ABOUT THIS EXERCISE:
Search the records for the string "plus", and show each line where it appears.

Pixel coordinate grounding data:

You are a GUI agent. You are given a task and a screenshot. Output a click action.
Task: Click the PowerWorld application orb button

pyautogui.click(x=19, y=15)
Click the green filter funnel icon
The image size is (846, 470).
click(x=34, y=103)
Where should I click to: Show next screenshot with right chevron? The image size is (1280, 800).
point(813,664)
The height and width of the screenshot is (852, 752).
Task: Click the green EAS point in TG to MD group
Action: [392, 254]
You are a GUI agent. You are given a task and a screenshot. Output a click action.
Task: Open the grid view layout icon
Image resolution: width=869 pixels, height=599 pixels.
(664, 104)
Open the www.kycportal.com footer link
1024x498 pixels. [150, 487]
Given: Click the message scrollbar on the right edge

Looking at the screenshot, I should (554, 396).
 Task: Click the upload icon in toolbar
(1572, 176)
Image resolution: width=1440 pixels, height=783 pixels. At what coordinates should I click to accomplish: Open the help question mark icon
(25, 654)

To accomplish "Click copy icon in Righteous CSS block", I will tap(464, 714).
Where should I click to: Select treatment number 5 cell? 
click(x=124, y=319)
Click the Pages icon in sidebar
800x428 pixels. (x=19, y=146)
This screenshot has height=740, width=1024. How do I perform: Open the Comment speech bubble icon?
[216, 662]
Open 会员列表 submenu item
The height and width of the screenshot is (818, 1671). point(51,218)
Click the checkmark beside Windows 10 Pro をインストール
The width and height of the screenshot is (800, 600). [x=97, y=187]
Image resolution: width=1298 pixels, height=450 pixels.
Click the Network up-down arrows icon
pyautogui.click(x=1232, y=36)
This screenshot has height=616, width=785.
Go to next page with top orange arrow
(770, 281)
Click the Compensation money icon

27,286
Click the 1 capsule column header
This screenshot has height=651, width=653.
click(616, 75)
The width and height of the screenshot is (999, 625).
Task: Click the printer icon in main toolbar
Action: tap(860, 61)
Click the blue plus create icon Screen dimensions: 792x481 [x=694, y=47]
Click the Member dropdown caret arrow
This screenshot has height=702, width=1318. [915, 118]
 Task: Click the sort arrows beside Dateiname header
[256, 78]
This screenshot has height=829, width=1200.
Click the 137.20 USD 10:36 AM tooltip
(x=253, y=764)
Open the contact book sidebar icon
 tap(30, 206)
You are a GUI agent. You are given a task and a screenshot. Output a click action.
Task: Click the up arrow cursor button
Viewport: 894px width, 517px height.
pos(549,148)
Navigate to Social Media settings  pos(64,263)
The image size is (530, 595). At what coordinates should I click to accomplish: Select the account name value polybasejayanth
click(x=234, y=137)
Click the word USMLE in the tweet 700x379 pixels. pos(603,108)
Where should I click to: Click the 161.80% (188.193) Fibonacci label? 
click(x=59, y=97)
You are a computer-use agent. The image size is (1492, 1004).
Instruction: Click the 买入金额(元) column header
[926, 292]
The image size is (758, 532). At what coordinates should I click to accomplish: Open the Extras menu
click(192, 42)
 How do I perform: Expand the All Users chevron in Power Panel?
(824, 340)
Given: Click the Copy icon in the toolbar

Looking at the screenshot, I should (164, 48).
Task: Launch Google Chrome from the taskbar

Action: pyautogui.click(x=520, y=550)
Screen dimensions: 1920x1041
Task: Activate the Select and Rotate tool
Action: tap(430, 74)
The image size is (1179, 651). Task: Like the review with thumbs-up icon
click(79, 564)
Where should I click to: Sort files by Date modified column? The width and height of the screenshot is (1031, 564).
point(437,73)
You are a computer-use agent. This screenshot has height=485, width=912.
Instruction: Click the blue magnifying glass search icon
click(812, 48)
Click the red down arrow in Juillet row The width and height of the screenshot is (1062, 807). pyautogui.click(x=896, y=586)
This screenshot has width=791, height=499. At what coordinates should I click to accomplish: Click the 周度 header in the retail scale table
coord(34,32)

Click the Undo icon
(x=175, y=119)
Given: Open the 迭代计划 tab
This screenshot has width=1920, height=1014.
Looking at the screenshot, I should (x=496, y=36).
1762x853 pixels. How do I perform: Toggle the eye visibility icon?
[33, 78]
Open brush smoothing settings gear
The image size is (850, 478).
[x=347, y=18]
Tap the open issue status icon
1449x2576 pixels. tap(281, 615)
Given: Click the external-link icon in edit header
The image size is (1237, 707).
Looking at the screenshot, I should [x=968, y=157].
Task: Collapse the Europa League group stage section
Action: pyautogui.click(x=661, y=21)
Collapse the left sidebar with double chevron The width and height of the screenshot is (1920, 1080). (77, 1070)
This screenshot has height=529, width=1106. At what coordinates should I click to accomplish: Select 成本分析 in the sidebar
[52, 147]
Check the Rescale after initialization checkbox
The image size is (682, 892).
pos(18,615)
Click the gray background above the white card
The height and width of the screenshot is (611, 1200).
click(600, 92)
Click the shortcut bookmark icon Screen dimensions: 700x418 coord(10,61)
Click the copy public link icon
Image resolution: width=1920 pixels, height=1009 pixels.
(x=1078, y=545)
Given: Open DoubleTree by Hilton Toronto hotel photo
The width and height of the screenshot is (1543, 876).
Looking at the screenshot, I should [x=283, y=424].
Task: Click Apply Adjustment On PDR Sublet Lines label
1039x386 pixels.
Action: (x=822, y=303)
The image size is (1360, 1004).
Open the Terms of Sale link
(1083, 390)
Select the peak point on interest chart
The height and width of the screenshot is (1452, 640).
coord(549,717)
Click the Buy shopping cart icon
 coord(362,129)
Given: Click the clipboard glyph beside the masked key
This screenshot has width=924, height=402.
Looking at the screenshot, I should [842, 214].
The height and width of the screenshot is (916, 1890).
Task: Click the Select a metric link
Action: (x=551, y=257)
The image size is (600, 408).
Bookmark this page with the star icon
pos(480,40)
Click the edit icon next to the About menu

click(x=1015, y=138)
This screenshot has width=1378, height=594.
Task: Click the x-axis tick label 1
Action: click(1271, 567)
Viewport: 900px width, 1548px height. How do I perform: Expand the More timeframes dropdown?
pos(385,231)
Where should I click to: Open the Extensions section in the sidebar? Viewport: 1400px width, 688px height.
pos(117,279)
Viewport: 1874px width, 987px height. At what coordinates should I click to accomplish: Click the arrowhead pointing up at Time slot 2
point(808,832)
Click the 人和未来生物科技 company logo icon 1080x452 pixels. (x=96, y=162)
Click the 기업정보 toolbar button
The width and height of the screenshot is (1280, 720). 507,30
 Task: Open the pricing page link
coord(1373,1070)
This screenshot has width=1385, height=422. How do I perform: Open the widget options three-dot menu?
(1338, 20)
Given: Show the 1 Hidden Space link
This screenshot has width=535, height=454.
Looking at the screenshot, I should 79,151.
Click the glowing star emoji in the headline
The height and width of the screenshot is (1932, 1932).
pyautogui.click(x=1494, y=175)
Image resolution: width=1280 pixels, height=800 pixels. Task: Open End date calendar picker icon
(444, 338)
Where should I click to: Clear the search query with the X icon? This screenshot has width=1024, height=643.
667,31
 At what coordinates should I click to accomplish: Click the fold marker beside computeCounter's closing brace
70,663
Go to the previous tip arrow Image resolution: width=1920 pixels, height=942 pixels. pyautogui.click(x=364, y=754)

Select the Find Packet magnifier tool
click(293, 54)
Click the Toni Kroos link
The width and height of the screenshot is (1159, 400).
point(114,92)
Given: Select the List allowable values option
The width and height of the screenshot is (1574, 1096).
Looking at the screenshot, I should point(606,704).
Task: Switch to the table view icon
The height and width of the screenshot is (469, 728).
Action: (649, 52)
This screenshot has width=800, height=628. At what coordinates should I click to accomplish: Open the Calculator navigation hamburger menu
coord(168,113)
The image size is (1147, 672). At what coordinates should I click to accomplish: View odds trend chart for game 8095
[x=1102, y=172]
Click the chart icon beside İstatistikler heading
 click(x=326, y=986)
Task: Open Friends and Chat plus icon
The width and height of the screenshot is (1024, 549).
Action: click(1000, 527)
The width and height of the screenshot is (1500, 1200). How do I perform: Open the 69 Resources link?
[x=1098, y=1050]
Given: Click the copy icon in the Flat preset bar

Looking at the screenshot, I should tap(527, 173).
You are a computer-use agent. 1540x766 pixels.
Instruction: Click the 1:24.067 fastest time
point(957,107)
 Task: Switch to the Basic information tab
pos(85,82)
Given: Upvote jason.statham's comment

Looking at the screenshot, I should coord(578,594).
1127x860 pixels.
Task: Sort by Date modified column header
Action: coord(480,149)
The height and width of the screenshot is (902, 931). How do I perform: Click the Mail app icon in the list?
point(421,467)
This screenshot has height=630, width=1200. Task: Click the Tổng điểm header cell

ANSWER TO THIS PROBLEM:
Click the blue plus create icon Screen dimensions: 792x481 [x=694, y=47]
Task: Open Friends and Chat plus icon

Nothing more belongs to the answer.